Terrestrial wetland emissions are the largest single source of the greenhouse gas methane1. Northern high-latitude wetlands contribute significantly to the overall methane emissions from wetlands, but the relative source distribution between tropical and high-latitude wetlands remains uncertain2,3. As a result, not all the observed spatial and seasonal patterns of atmospheric methane concentrations can be satisfactorily explained, particularly for high northern latitudes. For example, a late-autumn shoulder is consistently observed in the seasonal cycles of atmospheric methane at high-latitude sites4, but the sources responsible for these increased methane concentrations remain uncertain.

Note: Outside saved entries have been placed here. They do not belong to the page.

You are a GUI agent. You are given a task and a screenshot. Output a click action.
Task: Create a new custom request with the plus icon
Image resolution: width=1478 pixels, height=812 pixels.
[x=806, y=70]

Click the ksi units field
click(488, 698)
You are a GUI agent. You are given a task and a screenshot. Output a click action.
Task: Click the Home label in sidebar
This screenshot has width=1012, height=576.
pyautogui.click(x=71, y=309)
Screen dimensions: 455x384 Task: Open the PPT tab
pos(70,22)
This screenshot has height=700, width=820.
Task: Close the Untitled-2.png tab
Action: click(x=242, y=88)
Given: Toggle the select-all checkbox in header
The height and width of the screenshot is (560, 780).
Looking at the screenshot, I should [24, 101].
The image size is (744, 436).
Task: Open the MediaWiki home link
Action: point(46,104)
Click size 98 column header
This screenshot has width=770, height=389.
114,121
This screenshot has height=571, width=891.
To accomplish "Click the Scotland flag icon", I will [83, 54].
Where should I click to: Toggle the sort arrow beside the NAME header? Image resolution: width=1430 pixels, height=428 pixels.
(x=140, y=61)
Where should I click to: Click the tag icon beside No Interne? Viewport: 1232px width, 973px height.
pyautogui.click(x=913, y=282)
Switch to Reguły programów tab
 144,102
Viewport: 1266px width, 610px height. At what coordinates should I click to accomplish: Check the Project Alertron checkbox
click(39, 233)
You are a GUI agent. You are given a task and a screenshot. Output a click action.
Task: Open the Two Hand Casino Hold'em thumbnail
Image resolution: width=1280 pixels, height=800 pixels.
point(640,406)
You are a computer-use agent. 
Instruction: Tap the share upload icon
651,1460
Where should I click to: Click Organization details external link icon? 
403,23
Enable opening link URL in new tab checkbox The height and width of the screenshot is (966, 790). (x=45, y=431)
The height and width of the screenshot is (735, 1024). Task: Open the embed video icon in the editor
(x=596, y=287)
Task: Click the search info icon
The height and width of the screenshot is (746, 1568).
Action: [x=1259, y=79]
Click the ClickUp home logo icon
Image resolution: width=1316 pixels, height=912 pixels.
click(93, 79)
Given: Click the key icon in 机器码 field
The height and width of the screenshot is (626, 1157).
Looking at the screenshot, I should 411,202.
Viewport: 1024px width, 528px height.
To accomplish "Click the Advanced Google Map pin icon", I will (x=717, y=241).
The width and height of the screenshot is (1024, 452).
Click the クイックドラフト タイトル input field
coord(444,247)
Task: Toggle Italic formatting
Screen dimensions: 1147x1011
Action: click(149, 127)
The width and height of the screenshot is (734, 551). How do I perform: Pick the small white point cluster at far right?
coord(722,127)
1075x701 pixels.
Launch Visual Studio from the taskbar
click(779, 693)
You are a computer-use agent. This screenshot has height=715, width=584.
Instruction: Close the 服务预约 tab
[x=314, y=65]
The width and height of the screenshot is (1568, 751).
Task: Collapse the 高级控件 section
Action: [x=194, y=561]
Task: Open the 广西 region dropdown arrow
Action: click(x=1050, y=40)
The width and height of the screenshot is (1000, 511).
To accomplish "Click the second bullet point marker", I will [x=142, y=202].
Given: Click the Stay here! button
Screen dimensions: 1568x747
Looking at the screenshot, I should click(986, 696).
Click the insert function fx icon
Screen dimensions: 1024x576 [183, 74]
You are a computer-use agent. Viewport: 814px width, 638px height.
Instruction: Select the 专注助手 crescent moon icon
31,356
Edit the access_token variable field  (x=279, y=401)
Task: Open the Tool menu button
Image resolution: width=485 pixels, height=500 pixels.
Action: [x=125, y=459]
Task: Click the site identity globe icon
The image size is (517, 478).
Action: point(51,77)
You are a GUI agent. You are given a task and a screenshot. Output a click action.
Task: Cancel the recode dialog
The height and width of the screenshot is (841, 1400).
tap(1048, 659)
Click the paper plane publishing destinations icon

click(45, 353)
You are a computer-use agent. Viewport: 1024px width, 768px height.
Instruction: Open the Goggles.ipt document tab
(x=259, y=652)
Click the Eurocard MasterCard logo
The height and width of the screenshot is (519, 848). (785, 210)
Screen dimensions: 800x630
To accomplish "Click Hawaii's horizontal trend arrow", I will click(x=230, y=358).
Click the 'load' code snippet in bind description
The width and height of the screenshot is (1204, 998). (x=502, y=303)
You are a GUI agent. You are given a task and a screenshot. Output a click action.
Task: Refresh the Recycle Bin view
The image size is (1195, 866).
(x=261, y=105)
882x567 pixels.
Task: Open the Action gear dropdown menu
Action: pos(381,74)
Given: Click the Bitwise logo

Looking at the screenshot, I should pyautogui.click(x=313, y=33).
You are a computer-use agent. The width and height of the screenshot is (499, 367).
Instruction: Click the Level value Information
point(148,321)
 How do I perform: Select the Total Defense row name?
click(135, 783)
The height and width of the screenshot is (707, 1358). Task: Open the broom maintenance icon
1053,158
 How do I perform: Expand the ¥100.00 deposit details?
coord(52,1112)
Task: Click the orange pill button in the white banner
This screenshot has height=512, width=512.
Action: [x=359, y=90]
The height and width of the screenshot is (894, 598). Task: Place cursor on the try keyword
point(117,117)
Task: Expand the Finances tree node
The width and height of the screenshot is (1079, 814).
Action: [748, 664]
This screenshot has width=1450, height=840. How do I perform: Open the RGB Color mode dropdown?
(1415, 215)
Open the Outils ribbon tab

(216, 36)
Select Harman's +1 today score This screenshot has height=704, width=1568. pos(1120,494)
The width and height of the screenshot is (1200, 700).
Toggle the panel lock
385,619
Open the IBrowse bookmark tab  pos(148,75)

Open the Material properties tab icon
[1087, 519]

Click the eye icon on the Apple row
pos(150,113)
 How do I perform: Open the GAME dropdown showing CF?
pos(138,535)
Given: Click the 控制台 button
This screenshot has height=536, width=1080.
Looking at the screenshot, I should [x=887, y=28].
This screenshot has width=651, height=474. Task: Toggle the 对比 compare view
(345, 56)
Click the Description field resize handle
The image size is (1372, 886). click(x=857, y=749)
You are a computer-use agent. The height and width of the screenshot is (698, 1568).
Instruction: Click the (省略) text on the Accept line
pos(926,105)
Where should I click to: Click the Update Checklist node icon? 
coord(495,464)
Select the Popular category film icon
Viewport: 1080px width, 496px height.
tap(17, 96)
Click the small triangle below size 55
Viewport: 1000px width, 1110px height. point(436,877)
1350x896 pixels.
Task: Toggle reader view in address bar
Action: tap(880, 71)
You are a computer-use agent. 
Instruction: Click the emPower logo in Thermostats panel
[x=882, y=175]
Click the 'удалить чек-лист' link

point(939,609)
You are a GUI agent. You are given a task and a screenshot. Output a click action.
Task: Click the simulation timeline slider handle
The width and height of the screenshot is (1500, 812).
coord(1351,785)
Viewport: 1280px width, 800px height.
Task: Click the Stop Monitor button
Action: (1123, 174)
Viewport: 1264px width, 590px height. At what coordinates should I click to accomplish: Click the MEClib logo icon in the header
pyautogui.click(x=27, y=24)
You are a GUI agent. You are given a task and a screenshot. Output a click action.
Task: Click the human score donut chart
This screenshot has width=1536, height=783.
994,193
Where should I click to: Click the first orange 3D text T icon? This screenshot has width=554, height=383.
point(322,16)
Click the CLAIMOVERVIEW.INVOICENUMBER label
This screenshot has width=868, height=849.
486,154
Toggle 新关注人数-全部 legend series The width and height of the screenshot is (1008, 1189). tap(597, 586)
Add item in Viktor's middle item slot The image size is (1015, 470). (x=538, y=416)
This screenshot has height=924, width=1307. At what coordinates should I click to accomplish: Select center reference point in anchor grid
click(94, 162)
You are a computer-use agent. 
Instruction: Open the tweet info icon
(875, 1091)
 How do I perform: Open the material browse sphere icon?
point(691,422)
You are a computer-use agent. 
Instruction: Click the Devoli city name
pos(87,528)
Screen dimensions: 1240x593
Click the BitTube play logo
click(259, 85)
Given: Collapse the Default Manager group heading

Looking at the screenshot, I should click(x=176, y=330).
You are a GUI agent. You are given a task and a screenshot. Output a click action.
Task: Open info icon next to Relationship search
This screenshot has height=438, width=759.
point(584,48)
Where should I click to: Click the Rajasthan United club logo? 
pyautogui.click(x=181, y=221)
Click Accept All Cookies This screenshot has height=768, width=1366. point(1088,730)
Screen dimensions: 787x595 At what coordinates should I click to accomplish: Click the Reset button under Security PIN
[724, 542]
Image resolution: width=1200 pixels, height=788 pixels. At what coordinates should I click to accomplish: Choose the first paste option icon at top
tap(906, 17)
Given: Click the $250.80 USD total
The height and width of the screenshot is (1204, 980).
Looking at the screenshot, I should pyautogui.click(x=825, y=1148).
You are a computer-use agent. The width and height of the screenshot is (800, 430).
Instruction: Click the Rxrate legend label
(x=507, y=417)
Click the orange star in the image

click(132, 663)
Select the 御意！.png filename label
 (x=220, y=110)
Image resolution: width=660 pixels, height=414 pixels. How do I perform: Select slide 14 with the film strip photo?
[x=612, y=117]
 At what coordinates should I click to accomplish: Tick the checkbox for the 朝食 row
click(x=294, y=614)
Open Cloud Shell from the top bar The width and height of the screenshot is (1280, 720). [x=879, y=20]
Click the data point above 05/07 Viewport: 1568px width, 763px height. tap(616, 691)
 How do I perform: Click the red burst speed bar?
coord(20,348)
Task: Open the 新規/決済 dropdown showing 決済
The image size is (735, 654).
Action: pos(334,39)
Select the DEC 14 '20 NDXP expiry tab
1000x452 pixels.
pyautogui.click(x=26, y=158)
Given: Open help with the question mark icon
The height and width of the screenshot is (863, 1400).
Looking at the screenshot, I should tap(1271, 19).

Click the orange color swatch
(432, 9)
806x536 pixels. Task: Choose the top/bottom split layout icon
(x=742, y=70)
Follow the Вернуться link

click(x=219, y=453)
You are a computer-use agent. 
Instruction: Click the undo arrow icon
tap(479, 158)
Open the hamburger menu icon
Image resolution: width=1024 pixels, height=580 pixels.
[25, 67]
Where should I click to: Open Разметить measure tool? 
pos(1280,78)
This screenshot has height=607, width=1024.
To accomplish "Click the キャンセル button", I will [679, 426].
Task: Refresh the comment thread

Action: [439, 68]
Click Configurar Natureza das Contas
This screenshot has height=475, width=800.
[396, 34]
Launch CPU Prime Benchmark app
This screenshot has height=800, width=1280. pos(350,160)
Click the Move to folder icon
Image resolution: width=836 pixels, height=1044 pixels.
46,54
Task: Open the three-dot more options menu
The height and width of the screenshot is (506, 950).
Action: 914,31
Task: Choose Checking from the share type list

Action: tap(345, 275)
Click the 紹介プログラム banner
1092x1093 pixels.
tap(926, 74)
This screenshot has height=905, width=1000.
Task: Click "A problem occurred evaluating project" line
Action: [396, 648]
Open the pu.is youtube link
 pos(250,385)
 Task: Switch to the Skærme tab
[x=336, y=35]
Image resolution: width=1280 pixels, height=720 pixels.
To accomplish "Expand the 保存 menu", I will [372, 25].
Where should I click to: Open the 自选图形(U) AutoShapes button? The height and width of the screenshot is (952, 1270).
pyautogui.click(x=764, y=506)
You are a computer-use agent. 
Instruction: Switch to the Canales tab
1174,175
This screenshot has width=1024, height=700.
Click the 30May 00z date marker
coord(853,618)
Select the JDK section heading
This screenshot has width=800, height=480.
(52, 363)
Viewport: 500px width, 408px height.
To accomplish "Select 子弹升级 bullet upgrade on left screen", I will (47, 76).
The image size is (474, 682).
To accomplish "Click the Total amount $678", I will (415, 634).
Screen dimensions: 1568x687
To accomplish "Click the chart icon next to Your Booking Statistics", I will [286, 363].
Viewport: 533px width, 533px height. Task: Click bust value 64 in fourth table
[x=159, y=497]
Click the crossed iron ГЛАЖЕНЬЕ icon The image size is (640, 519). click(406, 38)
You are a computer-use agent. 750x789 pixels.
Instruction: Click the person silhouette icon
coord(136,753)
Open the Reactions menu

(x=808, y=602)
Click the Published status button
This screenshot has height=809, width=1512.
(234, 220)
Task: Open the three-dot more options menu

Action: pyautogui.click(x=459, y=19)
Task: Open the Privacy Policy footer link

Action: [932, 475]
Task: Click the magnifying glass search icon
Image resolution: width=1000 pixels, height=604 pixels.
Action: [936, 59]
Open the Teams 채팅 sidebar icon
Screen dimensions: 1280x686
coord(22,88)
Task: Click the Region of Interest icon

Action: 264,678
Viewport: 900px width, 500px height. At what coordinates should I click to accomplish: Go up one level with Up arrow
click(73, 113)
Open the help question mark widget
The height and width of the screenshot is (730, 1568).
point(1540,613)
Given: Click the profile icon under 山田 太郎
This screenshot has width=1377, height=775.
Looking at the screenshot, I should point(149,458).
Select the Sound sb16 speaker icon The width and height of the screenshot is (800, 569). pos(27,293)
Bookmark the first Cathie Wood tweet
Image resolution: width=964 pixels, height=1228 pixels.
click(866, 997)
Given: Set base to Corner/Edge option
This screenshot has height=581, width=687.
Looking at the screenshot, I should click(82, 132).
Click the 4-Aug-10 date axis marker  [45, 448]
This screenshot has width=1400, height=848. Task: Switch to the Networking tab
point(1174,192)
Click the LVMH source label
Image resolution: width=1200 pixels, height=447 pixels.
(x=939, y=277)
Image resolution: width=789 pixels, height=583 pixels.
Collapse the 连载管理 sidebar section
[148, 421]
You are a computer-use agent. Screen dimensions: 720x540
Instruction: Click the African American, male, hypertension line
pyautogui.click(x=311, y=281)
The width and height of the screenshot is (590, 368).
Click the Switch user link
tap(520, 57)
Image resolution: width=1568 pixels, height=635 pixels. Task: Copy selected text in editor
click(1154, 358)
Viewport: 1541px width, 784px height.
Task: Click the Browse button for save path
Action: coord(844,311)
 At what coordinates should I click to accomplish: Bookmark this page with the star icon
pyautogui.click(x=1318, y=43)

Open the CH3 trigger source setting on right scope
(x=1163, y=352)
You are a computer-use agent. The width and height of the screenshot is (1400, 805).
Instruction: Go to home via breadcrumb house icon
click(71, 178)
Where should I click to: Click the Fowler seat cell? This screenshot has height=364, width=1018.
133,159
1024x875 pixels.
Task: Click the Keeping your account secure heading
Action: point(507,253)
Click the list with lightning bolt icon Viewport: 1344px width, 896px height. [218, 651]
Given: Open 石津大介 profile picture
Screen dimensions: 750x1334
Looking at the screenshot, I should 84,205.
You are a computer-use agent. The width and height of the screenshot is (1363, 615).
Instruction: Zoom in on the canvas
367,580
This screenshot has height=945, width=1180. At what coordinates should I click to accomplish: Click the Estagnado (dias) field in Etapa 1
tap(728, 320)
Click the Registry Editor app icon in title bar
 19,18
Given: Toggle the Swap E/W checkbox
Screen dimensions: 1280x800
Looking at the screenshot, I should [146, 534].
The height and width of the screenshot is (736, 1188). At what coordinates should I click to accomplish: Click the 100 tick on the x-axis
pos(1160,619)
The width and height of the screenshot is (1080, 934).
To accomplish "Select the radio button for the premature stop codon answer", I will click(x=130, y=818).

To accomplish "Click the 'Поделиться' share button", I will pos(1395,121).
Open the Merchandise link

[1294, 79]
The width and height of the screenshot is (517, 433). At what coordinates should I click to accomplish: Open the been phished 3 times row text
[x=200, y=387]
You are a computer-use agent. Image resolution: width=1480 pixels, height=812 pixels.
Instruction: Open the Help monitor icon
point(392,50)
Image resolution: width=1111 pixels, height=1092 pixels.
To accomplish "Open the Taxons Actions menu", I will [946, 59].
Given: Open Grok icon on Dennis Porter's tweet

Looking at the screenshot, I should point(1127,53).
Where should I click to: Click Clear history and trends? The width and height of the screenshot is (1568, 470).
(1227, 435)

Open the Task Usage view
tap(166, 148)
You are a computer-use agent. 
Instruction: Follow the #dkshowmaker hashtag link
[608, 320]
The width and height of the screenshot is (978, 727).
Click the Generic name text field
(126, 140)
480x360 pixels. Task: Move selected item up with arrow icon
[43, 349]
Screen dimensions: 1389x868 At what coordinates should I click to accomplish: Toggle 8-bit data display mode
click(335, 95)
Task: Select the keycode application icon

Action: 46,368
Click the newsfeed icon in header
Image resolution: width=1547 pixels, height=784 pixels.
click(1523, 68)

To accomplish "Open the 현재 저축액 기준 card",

Here we report a data set that extends hourly methane flux measurements from a high Arctic setting into the late autumn and early winter, during the onset of soil freezing. We find that emissions fall to a low steady level after the growing season but then increase significantly during the freeze-in period. The integral of emissions during the freeze-in period is approximately equal to the amount of methane emitted during the entire summer season. Three-dimensional atmospheric chemistry and transport model simulations of global atmospheric methane concentrations indicate that the observed early winter emission burst improves the agreement between the simulated seasonal cycle and atmospheric data from latitudes north of 60° N. Our findings suggest that permafrost-associated freeze-in bursts of methane emissions from tundra regions could be an important and so far unrecognized component of the seasonal distribution of methane emissions from high latitudes.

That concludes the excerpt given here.